Cross-band (2.4 GHz AND 5 GHz) beacon frames
In the case where we have the same SSID on both the 2.4 GHz and 5 GHz bands, we generally want to take advantage of a feature called band steering to force dual-band clients to use the 5 GHz band. The 5 GHz band generally has wider channels and fewer sources of external interference, making for a faster user experience. In this case, the SSID name and all security features (along with VLAN settings, which are set on the AP but are not part of the beacon) should be identical. The channel and channel width will be different (by definition). The connection speeds will be somewhat different based on the differences between 802.11b/g/n on the 2.4 GHz band and 802.11a/n/ac on the 5 GHz band. There is no need to support 802.11b speeds on the 5 GHz band, though the 802.11a and 802.11g speeds are identical, and the 802.11n speeds are also identical (if the streams are identical). As for beacon interval, these are usually identical but there is no requirement to do so. Based on the usage characteristics per band (i.e. how many clients per band, what connection speeds being used, etc.), it could be advantageous to tweak this setting per band to optimize overhead performance.
Across the 2.4 GHz and 5 GHz bands, since the radios are independent on both the AP and client device, some vendors increment the BSSID to identify the particular SSID and some vendors don’t.

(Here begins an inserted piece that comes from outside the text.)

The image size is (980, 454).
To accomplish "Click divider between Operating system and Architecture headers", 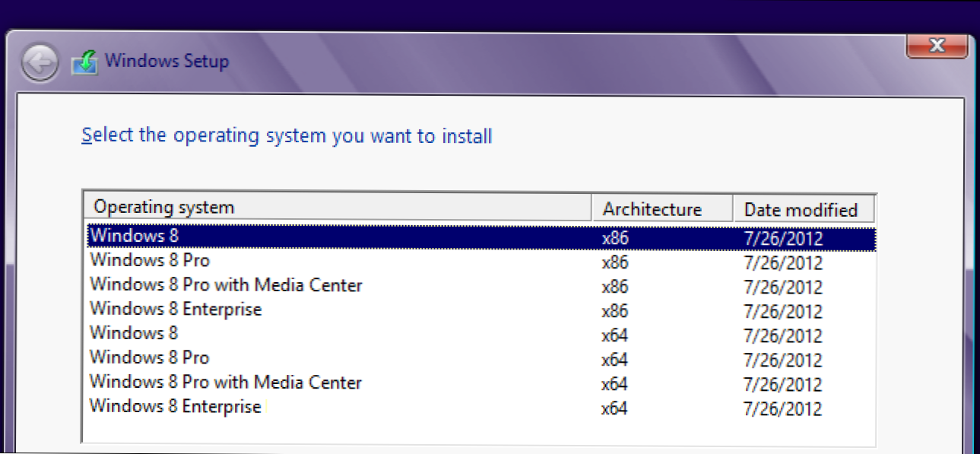I will [591, 208].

In this case, it doesn’t matter if the BSSID is reused since 2.4 GHz and 5 GHz transmissions cannot hear each other, and the Layer 1 (physical) and Layer 2 (MAC, think Wi-Fi chipset) levels are physically separate from each other.

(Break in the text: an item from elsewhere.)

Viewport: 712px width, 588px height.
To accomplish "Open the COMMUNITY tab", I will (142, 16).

The most common network scenario in practice is the need to support 802.11b devices (either legacy or new low-power IoT) and/or 802.11g devices (legacy). Both of these are on the 2.4 GHz band. There were virtually no independent 802.11a client devices, as this standard was primarily used for dedicated point-to-(multi)point wireless links. Hence, if a network needs to support slower 2.4 GHz devices, one probably wants to leave the network configured with a standard beacon interval of 100 time units and support for all 802.11 b/g rates. On the 5 GHz network, we almost always want to maximize performance, so on this band it would make sense to make tweaks, such as using longer beacon intervals (e.g. 300 time units) and drop support for some of the slower 802.11a connection speeds, such as 6 Mbps and 9 Mbps.